Em vigor desde o dia 26 de Junho, a Lei n° 13.455/17 passou a autorizar a diferenciação de preços de bens e serviços oferecidos ao público em razão do prazo ou do meio de pagamento utilizado, sendo possível, então, cobrar mais caro, por exemplo, dos que optarem pelo pagamento através de cartão de crédito.
A inovação legislativa causa polêmica, uma vez que, até então, o entendimento sobre a questão à luz do Código de Defesa do Consumidor (CDC) e dos Tribunais Superiores difere do disposto na lei. No caso, tanto a 2ª, quanto a 3ª Turma do Superior Tribunal de Justiça (STJ) possuem entendimento consolidado no sentido de que a diferenciação de valores cobrados quando da escolha de formas de pagamento diversas constitui prática comercial abusiva.

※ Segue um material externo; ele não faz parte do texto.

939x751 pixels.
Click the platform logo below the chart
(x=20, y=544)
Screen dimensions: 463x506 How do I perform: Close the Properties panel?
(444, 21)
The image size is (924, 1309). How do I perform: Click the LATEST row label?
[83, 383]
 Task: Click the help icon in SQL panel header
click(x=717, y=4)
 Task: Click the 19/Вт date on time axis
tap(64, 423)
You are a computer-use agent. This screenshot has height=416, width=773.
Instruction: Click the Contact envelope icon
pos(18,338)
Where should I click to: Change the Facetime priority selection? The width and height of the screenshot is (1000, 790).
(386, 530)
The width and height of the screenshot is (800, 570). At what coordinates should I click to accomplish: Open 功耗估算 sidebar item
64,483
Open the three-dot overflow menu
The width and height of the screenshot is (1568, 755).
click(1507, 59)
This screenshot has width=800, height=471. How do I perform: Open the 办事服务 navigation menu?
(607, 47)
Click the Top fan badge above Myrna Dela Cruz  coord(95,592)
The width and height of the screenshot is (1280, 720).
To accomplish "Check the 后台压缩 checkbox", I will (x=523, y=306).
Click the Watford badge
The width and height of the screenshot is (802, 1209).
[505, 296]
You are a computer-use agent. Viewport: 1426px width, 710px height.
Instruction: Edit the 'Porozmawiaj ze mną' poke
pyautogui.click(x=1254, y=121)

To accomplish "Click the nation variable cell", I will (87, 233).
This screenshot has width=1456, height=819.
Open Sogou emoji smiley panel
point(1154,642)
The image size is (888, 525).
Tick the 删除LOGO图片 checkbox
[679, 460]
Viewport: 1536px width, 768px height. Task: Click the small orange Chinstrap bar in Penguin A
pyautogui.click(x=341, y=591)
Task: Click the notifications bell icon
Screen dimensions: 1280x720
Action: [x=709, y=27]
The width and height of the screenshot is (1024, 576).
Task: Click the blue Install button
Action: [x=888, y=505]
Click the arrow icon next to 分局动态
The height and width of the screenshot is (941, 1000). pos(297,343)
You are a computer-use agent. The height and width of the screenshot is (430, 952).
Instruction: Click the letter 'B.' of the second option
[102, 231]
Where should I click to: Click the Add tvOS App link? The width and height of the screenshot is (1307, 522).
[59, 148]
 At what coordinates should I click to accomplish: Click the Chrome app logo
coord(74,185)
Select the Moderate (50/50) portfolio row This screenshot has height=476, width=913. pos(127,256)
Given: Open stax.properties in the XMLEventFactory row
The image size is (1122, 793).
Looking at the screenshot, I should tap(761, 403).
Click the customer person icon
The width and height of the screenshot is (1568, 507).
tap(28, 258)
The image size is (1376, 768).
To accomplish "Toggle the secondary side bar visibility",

Por outro lado, há quem defenda a melhora dos serviços prestados ao consumidor, o qual poderá optar pela forma de pagamento e, ao fazê-lo, por exemplo, não terá que pagar pelos encargos do cartão de crédito. Nesse mesmo posicionamento, tem-se que a nova regra constitui meio de exercício da livre concorrência e do livre exercício da atividade econômica.
Contudo, parece-nos que deve ser mantida a posição praticamente pacífica dos Tribunais, sendo o consumidor o maior atingido com a lei, especialmente por sua vulnerabilidade e hipossuficiência. É necessário observar as regras do CDC e o combate a práticas abusivas, sendo claro que elevar sem justa causa o preço de produtos ou serviços constitui medida não desejada pela normativa.
Deste modo, em que pese a entrada em vigor da lei, os órgãos de defesa do consumidor devem continuar agindo em prol das medidas que lhe sejam mais favoráveis, em especial com o cumprimento da regra segundo a qual o estabelecimento deve informar em local visível e de forma expressa eventuais descontos ou diferenças no valor pago, observada a forma de pagamento ou se há uso da função prazo.